Exercise requirements: For each record here, output an exact copy.

Source data:

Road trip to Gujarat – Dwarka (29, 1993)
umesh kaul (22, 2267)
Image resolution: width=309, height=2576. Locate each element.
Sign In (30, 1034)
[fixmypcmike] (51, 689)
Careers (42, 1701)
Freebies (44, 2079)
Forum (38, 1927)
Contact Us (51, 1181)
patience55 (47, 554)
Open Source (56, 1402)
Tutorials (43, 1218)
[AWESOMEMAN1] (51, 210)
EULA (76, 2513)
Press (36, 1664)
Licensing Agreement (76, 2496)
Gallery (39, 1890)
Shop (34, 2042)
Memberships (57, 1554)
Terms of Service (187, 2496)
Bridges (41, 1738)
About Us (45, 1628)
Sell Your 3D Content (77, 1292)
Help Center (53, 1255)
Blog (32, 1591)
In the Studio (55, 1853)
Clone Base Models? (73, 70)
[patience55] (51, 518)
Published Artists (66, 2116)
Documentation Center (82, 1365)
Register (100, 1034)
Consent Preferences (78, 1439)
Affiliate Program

Completed exercise:
Road trip to Gujarat – Dwarka (29, 1993)
umesh kaul (22, 2267)
Image resolution: width=309, height=2576. Locate each element.
Sign In (30, 1034)
[fixmypcmike] (51, 689)
Careers (42, 1701)
Freebies (44, 2079)
Forum (38, 1927)
Contact Us (51, 1181)
patience55 (47, 554)
Open Source (56, 1402)
Tutorials (43, 1218)
[AWESOMEMAN1] (51, 210)
EULA (76, 2513)
Press (36, 1664)
Licensing Agreement (76, 2496)
Gallery (39, 1890)
Shop (34, 2042)
Memberships (57, 1554)
Terms of Service (187, 2496)
Bridges (41, 1738)
About Us (45, 1628)
Sell Your 3D Content (77, 1292)
Help Center (53, 1255)
Blog (32, 1591)
In the Studio (55, 1853)
Clone Base Models? (73, 70)
[patience55] (51, 518)
Published Artists (66, 2116)
Documentation Center (82, 1365)
Register (100, 1034)
Consent Preferences (78, 1439)
Affiliate Program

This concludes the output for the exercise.